=== Fragmento de la página ===
«LA EDAD DE ORO» DE JOSÉ MARÍA ÁLVAREZ: UN TIENTO A LA TRADICION DE LOS APOCRIFOS

Publicado: diciembre 17, 2011 en Artículos, Literatura

(Publicado en  José María Álvarez, Poesía en el campus nº 28. Universidad de Zaragoza. Zaragoza, 1994).

En un país como éste, tan poco dado al retozo cultural y al abajamiento de la severa férula del criterio establecido por sabe qué casposo dómine, no es frecuente la tradición de los apócrifos, aunque haya excelentes muestras como la Antología traducida[1] de Max Aub o, saliendo del ámbito peninsular, la desopilante Antología apócrifa[2] del argentino Conrado Nalé Roxlo. Género muy espinoso, por la preparación intelectual y lingüística que precisa, y para el que se requiere una actitud lúdica un tanto lejana a la mueca solemne con que muchas veces el creador -y más el poeta- suele plantear su obra. Sólo espíritus harto libres y juguetones, como los de Cortázar, el ilustre dúo que se firmó como Honorio Bustos Domecq, Juan Carlos Curutchet o el de los dos antes aludidos, han incurrido en este subgénero, que otros confunden con el pastiche.
===
### Ejercicios
a) ¿Puedes resumir el párrafo del artículo que empieza con «En un país como éste» y conservar sus datos principales?
b) ¿De qué nacionalidad es Conrado Nalé Roxlo según el artículo?
c) Transcribe sin cambios el fragmento del artículo que comienza en las palabras que contienen «En un país como» y termina después de «con el pastiche.».
El listado no interviene en ninguno de estos ejercicios.
=== Datos registrados ===
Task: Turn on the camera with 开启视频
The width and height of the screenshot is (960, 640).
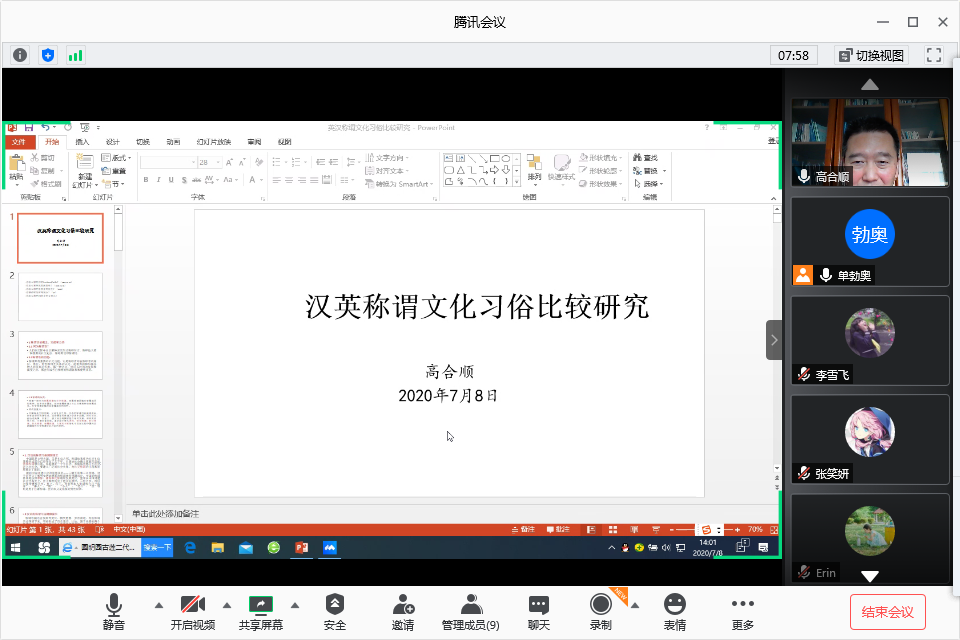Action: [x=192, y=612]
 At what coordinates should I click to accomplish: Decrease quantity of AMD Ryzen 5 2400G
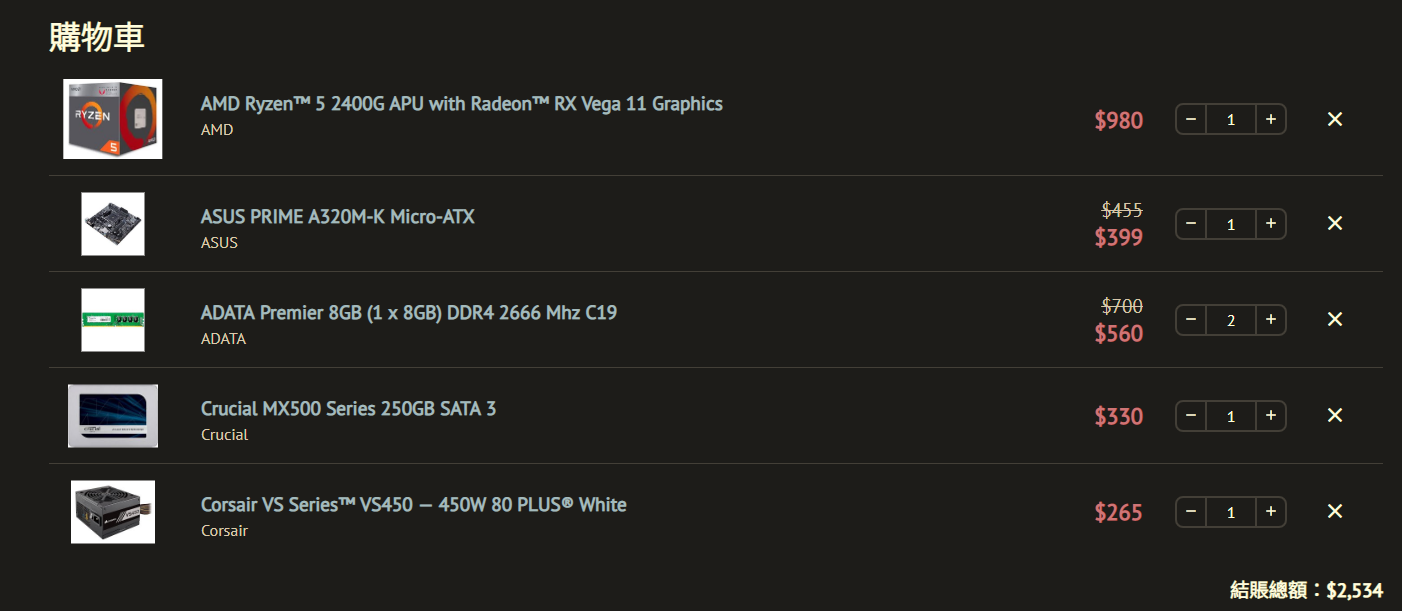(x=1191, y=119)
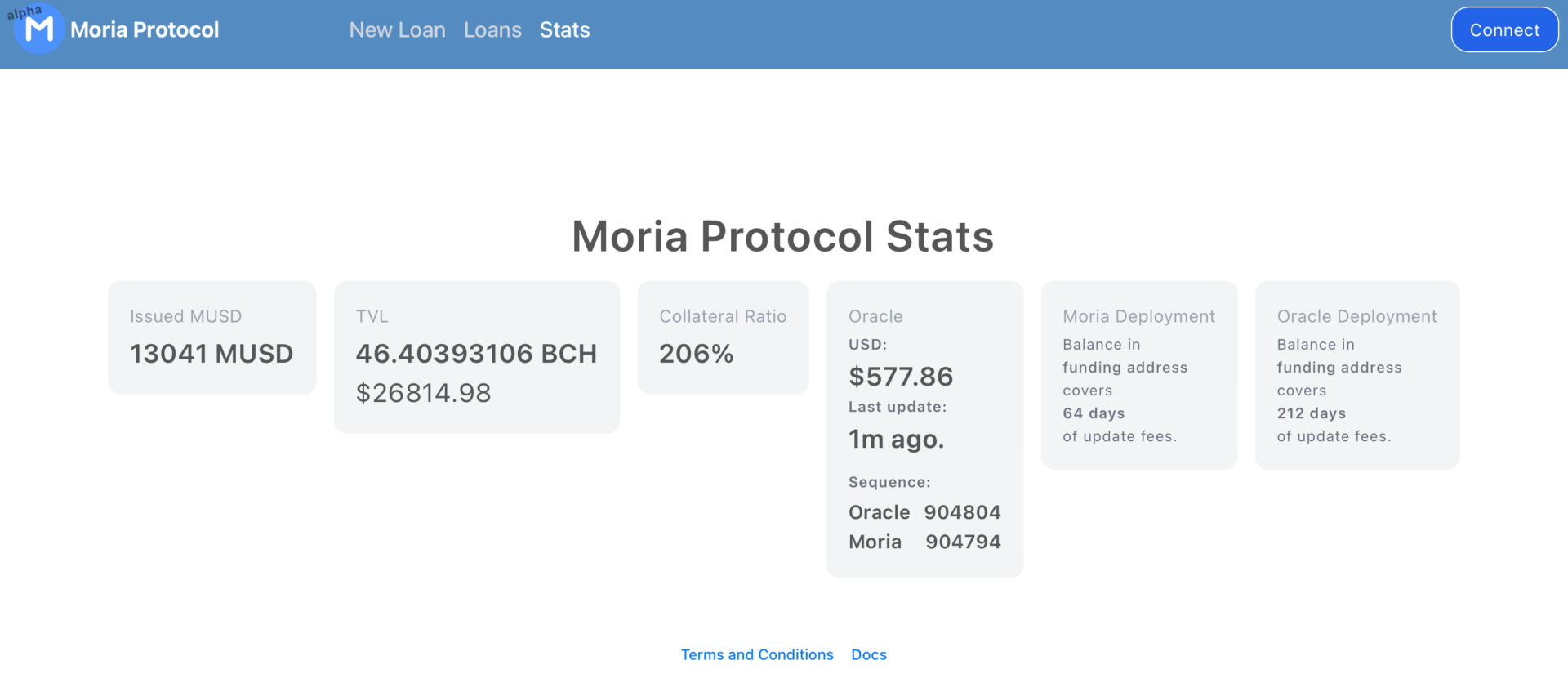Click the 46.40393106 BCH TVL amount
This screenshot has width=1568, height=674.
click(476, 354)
===
### Soluciones
a) En este país, poco dado al juego cultural, la tradición de los apócrifos es infrecuente. Aun así hay excelentes muestras, como la Antología traducida de Max Aub y, fuera del ámbito peninsular, la Antología apócrifa del argentino Conrado Nalé Roxlo. Es un género espinoso. Exige preparación intelectual y lingüística y una actitud lúdica alejada de la solemnidad con que el creador, sobre todo el poeta, suele plantear su obra. Solo espíritus muy libres y juguetones han cultivado este subgénero, que otros confunden con el pastiche: Cortázar, el dúo que firmó como Honorio Bustos Domecq, Juan Carlos Curutchet, Aub y Nalé Roxlo.

b) Es argentino.

c)
En un país como éste, tan poco dado al retozo cultural y al abajamiento de la severa férula del criterio establecido por sabe qué casposo dómine, no es frecuente la tradición de los apócrifos, aunque haya excelentes muestras como la Antología traducida[1] de Max Aub o, saliendo del ámbito peninsular, la desopilante Antología apócrifa[2] del argentino Conrado Nalé Roxlo. Género muy espinoso, por la preparación intelectual y lingüística que precisa, y para el que se requiere una actitud lúdica un tanto lejana a la mueca solemne con que muchas veces el creador -y más el poeta- suele plantear su obra. Sólo espíritus harto libres y juguetones, como los de Cortázar, el ilustre dúo que se firmó como Honorio Bustos Domecq, Juan Carlos Curutchet o el de los dos antes aludidos, han incurrido en este subgénero, que otros confunden con el pastiche.